Localization in code

Norton, Chris chrisn at Kronos.com
Thu Sep 27 20:14:47 UTC 2001


Hi Andreas & company.

Disclaimer:  I am not a Localization expert, but I have had to deal with
several aspects of this problem for years (my company sells its products in
many countries, in a few different languages).

Seeing as how the bulk of my experience is on Windows platforms, I am most
familiar with the localization scheme for that OS.  On Windows, you have
several resources available to your applications.  Other Smalltalks (VSE &
VA) make use of the regional settings (in the Control Panel).  Such things
as language, time zone, date/time format/separators, etc. can be controlled
in Squeak by having appropriate primitives in the VM (heck, they may already
be there -- I'm not a VM hacker).

On platforms where these things are not defined by the operating system,
then I would support the idea of a regional settings tool in Squeak, as you
have described.  Perhaps if the tool were used on all platforms, then, with
appropriate VM support, the Squeak regional settings tool could be used to
change the OS settings too.

As far as string translation goes, I'm afraid that this problem is *hard* to
solve.  I've tried many approaches, including hard-coded codes (symbols or
numbers that represent strings in a file), pool keys (whose values can be
re-loaded on demand from appropriately translated files) and several other
unsatisfactory methods.  Without natural language processing, I'm afraid
that hard-coded string substitution is the easiest thing I've seen.

Now, if we had some form of natural language processing, we could store
strings in a Sentence objects, whose grammar (i.e. string format) might be
driven by the language you've got loaded.  You might have to program the
Sentence objects (set their verbs, nouns, etc).  But I think this approach
would be generally unsatisfying too -- too much overhead (and the exceptions
to the rules in a given language would be tedious to manage -- not to
mention all of the slang terms).  Perhaps it would be OK in limited use, but
would not be acceptable throughout the image.

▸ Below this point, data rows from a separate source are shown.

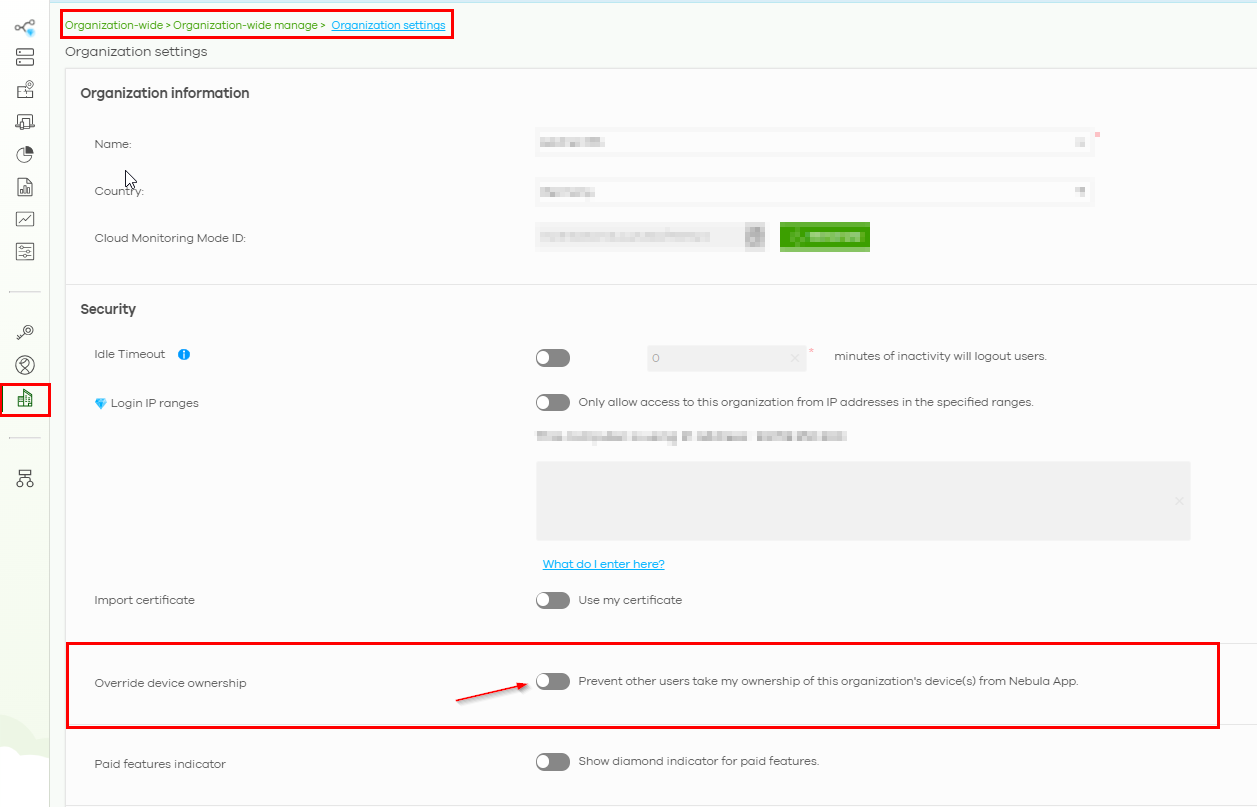Enable Login IP ranges restriction toggle
The image size is (1257, 807).
tap(552, 402)
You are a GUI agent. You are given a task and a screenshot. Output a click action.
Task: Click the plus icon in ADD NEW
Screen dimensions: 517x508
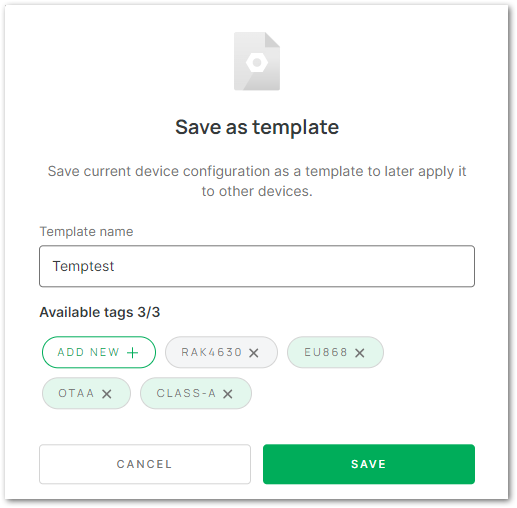pyautogui.click(x=132, y=352)
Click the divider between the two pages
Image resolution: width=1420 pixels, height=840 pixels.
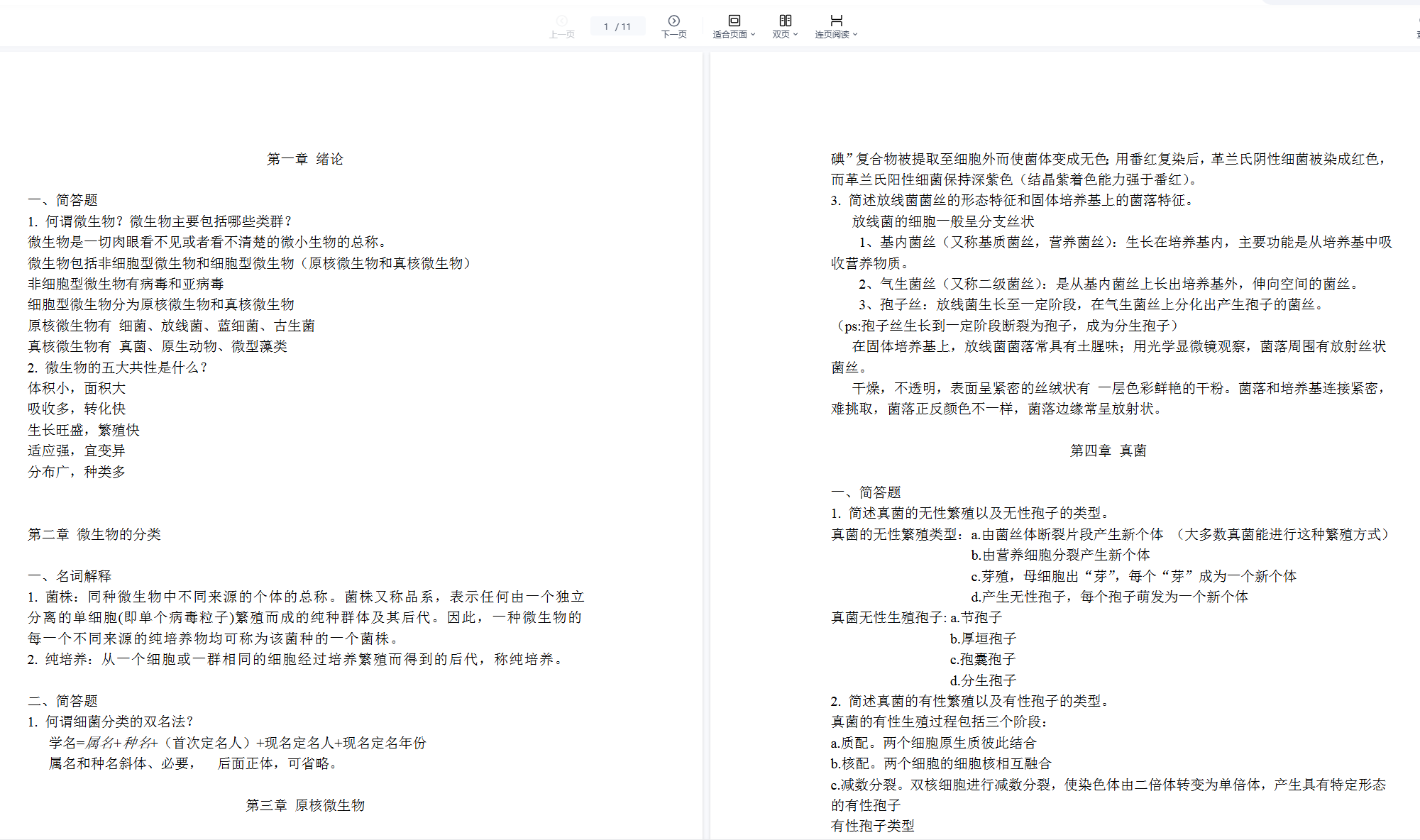point(706,426)
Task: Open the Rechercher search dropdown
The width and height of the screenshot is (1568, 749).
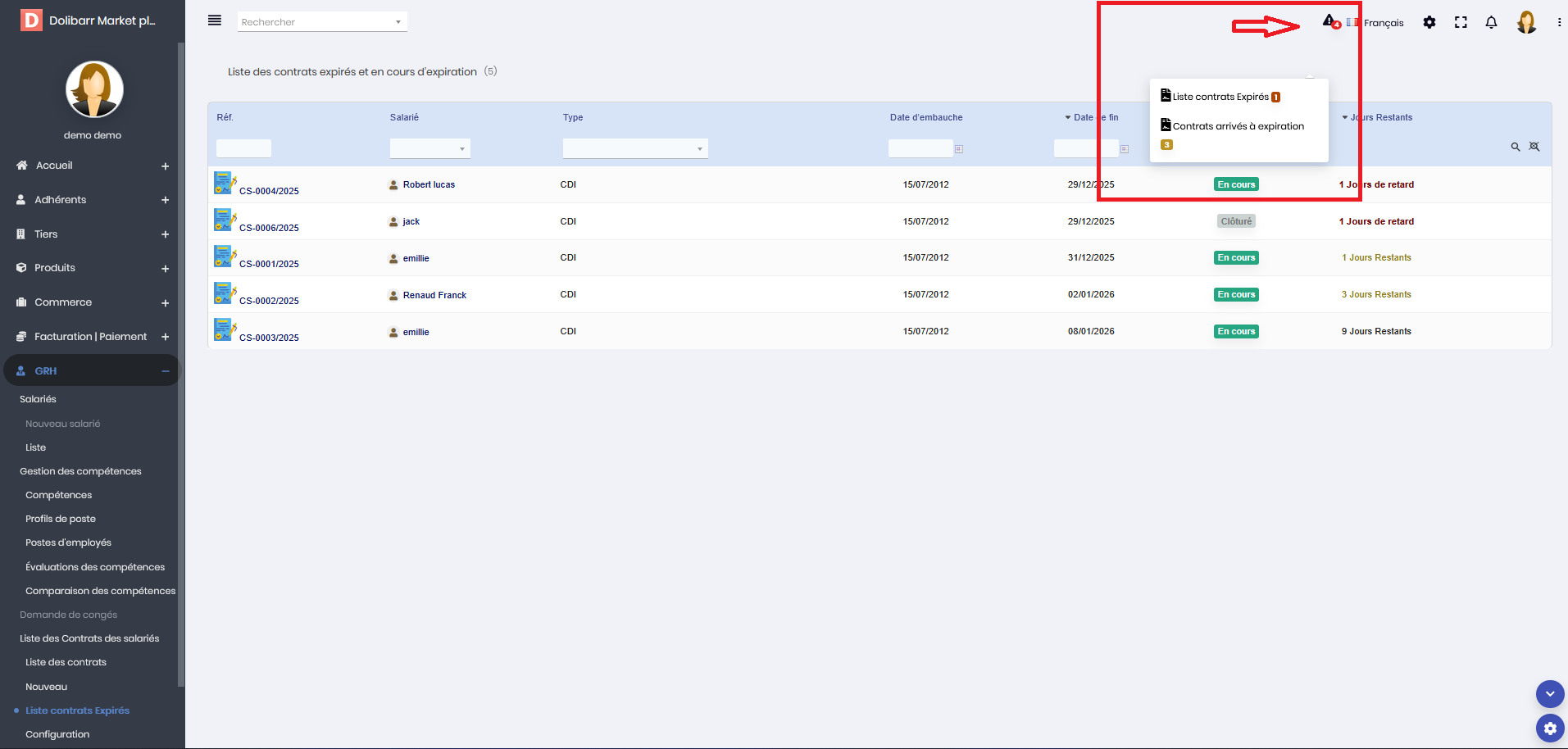Action: point(322,22)
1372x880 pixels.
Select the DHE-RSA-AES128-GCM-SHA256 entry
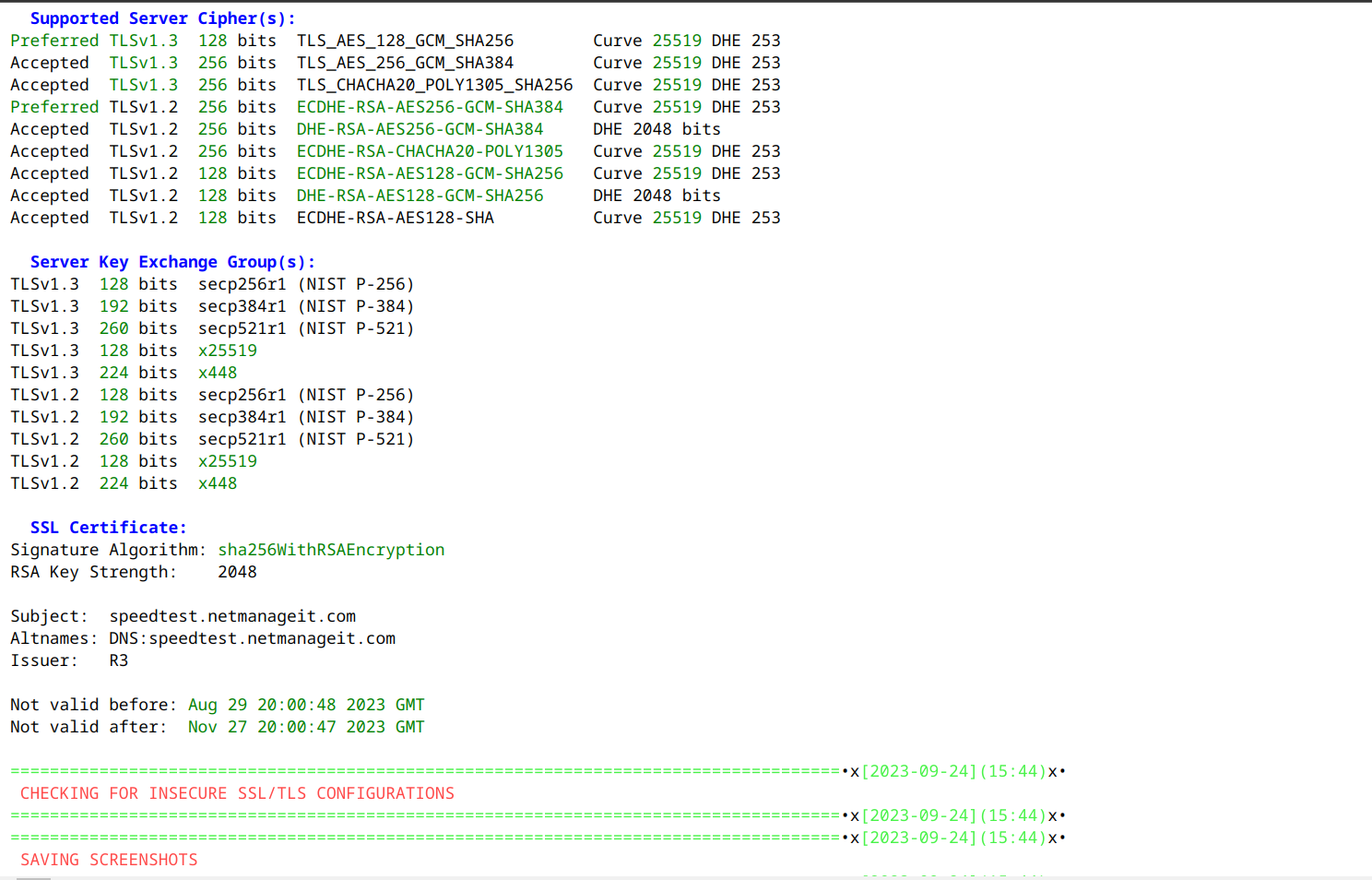pos(420,195)
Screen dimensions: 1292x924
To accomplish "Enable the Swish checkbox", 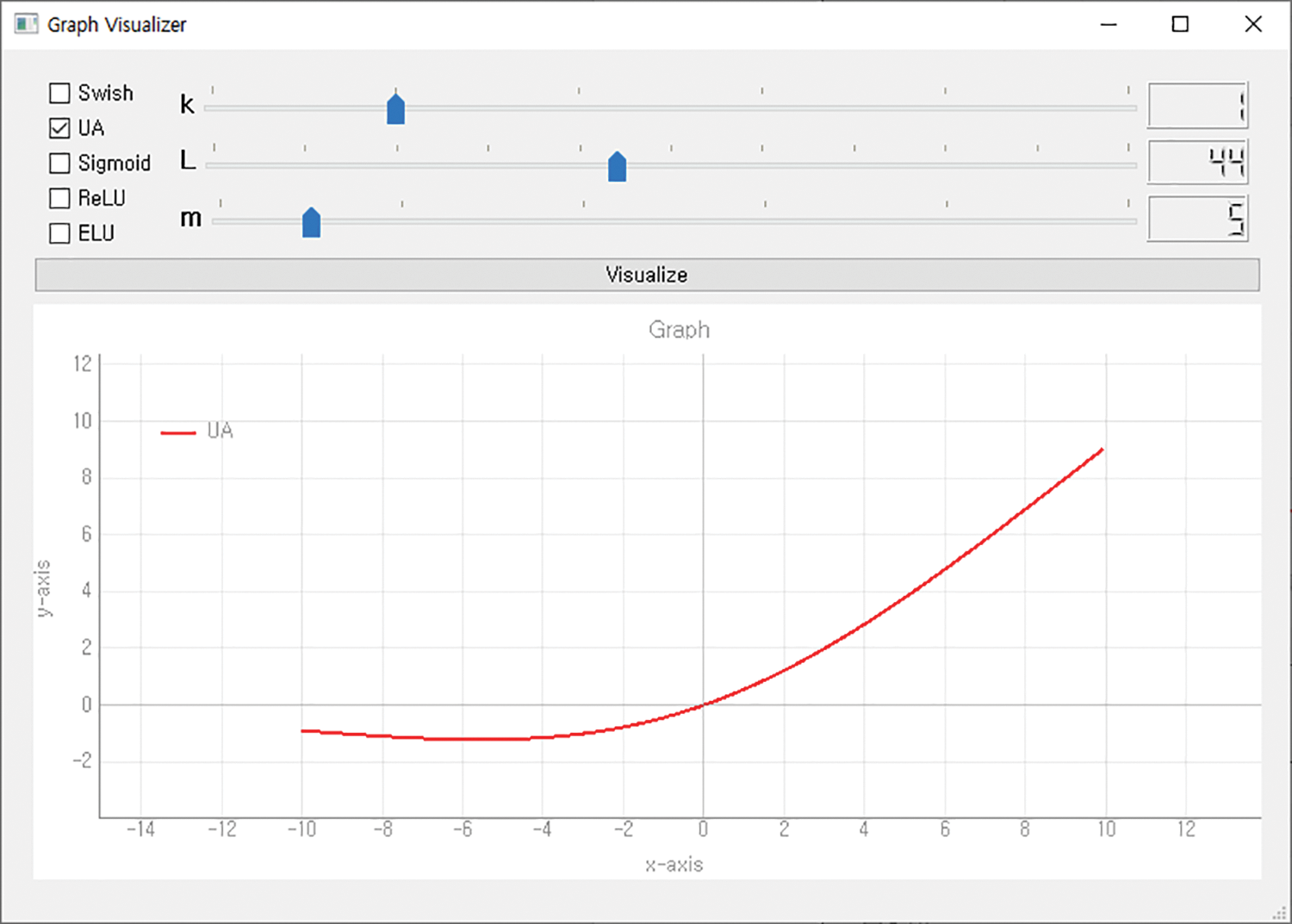I will 59,93.
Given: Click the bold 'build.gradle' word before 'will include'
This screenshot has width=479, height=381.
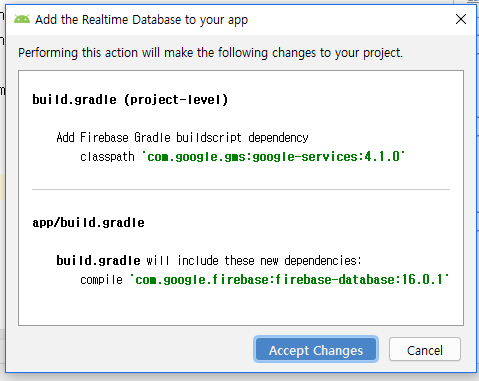Looking at the screenshot, I should (98, 260).
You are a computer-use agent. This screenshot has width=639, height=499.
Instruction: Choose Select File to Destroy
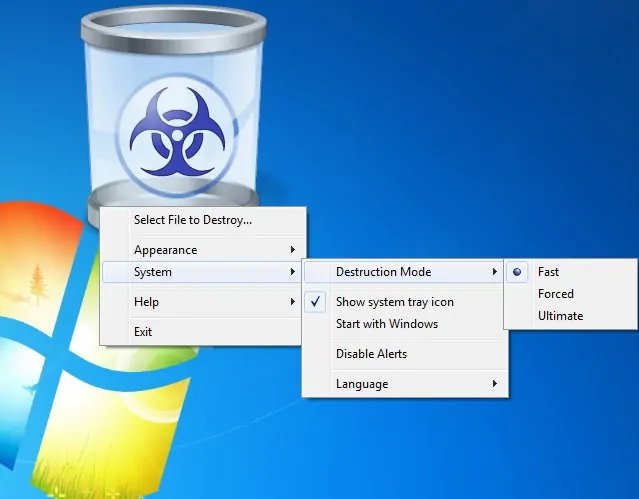(193, 220)
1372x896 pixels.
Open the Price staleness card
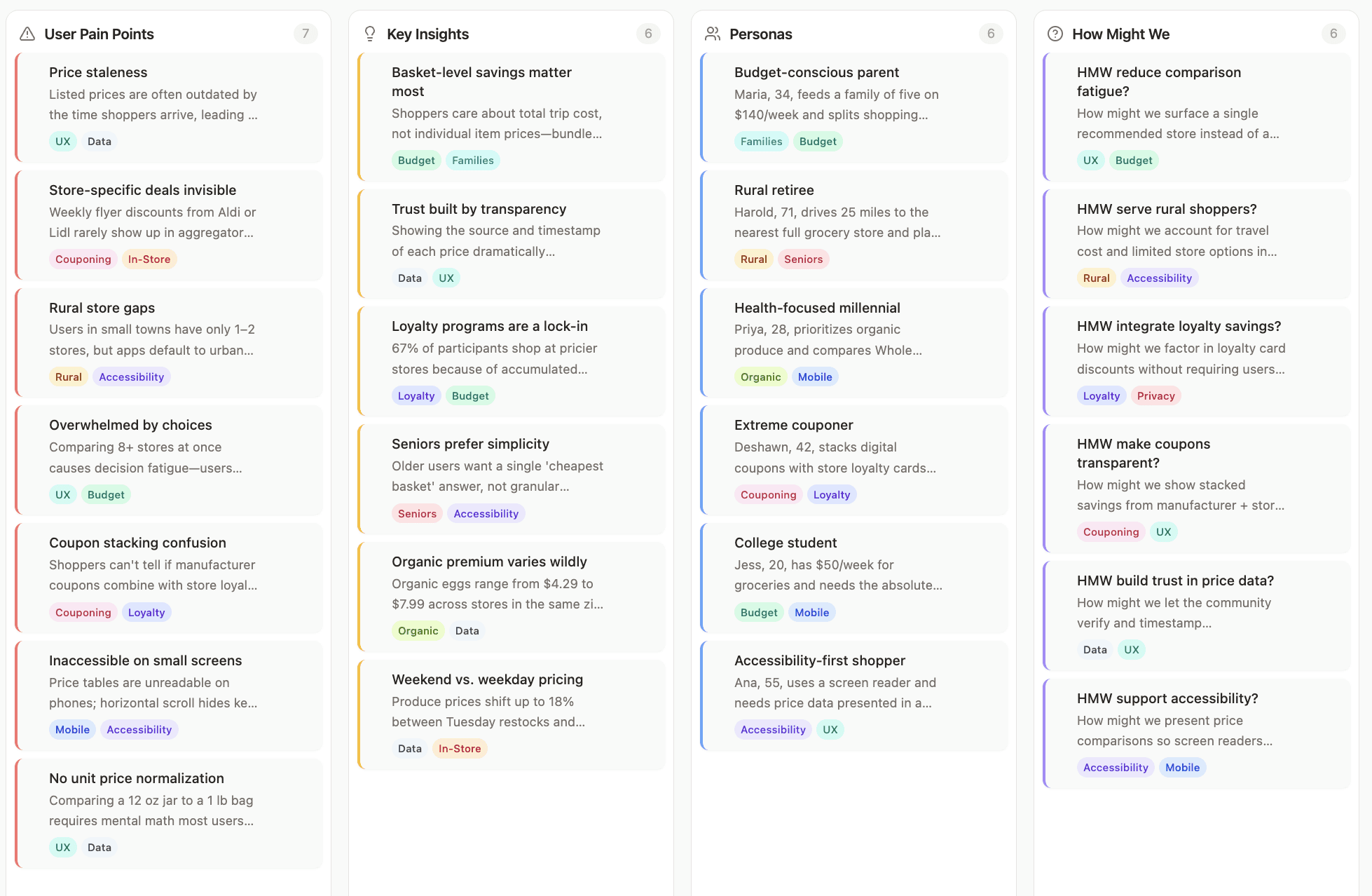(x=168, y=105)
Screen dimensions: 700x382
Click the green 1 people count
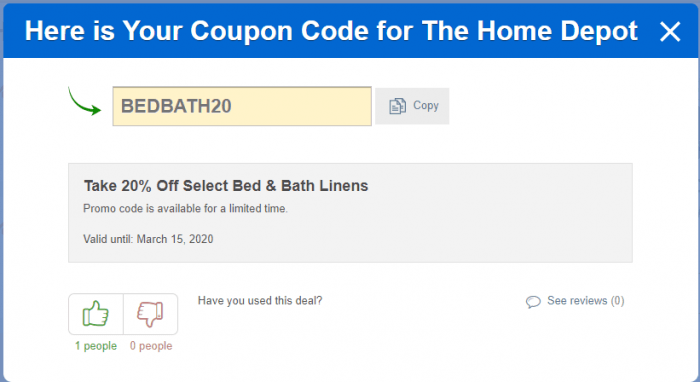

Another problem with localization is that it requires effort to maintain
over time.  People do a little bit of localization work, then they move on
and other people take up the baton.  Invariably, the whole product needs to
be proofed every so often, because too many people have made inconsistent
changes.

I think the first thing that needs to be done is to choose a *limited* list
of things that *need* localization.  I would tackle this problem a little at
a time and would focus on what is absolutely necessary.  The first thing on
my list would be time zones, date/time formats, etc.